**Task details:**
Write out, unaltered, each line from the top of the records below down to the line where "Finance (219, 55)" appears, that line included.

**Information given:**
-- Opening Marker --
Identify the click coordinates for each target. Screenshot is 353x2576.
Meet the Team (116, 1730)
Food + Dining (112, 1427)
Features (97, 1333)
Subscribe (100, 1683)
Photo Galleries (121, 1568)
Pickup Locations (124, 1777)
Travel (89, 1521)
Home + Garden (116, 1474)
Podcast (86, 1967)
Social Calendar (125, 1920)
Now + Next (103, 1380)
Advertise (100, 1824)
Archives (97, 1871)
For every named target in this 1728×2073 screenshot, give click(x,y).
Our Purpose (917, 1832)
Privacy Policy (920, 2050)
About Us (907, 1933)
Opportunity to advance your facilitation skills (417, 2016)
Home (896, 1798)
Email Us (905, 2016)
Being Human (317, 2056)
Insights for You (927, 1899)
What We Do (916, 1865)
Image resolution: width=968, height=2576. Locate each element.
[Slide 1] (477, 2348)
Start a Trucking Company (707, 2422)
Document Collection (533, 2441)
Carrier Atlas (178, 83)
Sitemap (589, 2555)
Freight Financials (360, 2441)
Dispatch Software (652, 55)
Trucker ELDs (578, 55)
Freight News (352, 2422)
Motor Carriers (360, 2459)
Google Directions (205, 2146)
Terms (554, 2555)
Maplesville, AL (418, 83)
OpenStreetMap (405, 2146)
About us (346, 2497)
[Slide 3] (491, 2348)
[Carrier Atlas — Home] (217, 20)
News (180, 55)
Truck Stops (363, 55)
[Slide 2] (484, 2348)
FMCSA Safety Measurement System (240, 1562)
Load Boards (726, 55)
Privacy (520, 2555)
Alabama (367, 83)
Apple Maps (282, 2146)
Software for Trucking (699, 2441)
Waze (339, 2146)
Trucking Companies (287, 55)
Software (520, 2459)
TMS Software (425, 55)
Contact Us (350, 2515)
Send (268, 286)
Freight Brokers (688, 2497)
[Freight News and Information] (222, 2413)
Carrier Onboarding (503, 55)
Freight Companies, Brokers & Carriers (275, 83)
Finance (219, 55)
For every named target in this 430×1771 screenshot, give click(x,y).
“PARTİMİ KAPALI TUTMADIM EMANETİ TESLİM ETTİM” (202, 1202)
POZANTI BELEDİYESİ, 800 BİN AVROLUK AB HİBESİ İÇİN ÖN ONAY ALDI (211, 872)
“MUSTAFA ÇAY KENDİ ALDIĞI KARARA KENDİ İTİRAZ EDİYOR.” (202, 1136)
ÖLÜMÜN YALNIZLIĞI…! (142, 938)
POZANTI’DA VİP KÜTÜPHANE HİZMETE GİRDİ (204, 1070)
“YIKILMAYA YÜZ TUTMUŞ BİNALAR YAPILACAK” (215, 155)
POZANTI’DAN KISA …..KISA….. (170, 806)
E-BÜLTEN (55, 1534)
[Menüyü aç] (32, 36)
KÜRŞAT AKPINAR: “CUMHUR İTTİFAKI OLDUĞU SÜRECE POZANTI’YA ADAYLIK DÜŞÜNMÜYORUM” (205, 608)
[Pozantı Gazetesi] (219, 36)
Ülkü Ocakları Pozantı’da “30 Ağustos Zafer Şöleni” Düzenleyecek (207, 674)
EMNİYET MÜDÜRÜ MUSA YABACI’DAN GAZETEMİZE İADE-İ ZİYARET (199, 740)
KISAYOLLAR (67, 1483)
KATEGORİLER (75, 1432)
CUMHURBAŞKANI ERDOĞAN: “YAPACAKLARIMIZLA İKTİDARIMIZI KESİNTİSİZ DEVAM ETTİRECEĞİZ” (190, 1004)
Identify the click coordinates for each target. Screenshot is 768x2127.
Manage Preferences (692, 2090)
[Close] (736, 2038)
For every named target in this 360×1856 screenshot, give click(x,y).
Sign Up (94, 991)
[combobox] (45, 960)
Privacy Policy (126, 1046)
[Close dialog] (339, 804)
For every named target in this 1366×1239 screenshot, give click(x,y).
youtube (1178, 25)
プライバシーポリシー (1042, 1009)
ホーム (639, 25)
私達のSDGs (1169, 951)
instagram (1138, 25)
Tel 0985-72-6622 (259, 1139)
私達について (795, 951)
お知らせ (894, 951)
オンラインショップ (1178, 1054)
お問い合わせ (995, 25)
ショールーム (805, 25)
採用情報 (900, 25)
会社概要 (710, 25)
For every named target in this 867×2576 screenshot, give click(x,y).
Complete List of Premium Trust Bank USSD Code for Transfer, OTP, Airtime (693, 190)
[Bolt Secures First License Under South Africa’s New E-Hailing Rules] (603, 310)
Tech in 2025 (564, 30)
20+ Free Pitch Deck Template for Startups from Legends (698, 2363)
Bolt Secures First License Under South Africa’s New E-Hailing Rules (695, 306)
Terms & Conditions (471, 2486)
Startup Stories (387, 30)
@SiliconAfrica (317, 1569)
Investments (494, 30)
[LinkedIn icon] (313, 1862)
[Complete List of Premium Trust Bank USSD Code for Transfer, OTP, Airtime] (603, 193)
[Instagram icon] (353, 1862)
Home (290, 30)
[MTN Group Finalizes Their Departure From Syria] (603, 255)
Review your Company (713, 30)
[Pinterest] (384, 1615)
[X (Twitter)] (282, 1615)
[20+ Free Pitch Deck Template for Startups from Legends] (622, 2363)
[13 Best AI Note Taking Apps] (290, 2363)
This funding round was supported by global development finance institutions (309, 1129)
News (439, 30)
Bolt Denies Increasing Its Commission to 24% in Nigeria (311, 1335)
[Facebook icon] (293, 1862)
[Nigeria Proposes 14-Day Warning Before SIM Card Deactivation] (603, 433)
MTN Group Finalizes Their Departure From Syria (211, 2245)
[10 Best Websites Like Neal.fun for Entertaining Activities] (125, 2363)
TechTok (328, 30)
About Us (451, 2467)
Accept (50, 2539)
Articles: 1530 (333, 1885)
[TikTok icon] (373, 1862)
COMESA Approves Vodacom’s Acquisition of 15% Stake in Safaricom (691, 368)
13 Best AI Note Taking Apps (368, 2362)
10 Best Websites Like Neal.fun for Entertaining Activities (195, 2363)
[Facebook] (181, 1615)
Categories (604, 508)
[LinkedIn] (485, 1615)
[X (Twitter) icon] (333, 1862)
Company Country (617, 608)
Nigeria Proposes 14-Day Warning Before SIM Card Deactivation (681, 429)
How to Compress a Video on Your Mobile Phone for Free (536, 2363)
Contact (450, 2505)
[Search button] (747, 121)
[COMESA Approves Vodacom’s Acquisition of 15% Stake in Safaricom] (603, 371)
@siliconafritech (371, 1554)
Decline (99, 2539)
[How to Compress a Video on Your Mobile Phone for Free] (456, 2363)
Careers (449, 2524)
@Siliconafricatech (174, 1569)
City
-- Closing Marker --
**Task response:**
Identify the click coordinates for each target. Screenshot is 353x2576.
Meet the Team (116, 1730)
Food + Dining (112, 1427)
Features (97, 1333)
Subscribe (100, 1683)
Photo Galleries (121, 1568)
Pickup Locations (124, 1777)
Travel (89, 1521)
Home + Garden (116, 1474)
Podcast (86, 1967)
Social Calendar (125, 1920)
Now + Next (103, 1380)
Advertise (100, 1824)
Archives (97, 1871)
For every named target in this 1728×2073 screenshot, give click(x,y).
Our Purpose (917, 1832)
Privacy Policy (920, 2050)
About Us (907, 1933)
Opportunity to advance your facilitation skills (417, 2016)
Home (896, 1798)
Email Us (905, 2016)
Being Human (317, 2056)
Insights for You (927, 1899)
What We Do (916, 1865)
Image resolution: width=968, height=2576. Locate each element.
[Slide 1] (477, 2348)
Start a Trucking Company (707, 2422)
Document Collection (533, 2441)
Carrier Atlas (178, 83)
Sitemap (589, 2555)
Freight Financials (360, 2441)
Dispatch Software (652, 55)
Trucker ELDs (578, 55)
Freight News (352, 2422)
Motor Carriers (360, 2459)
Google Directions (205, 2146)
Terms (554, 2555)
Maplesville, AL (418, 83)
OpenStreetMap (405, 2146)
About us (346, 2497)
[Slide 3] (491, 2348)
[Carrier Atlas — Home] (217, 20)
News (180, 55)
Truck Stops (363, 55)
[Slide 2] (484, 2348)
FMCSA Safety Measurement System (240, 1562)
Load Boards (726, 55)
Privacy (520, 2555)
Alabama (367, 83)
Apple Maps (282, 2146)
Software for Trucking (699, 2441)
Waze (339, 2146)
Trucking Companies (287, 55)
Software (520, 2459)
TMS Software (425, 55)
Contact Us (350, 2515)
Send (268, 286)
Freight Brokers (688, 2497)
[Freight News and Information] (222, 2413)
Carrier Onboarding (503, 55)
Freight Companies, Brokers & Carriers (275, 83)
Finance (219, 55)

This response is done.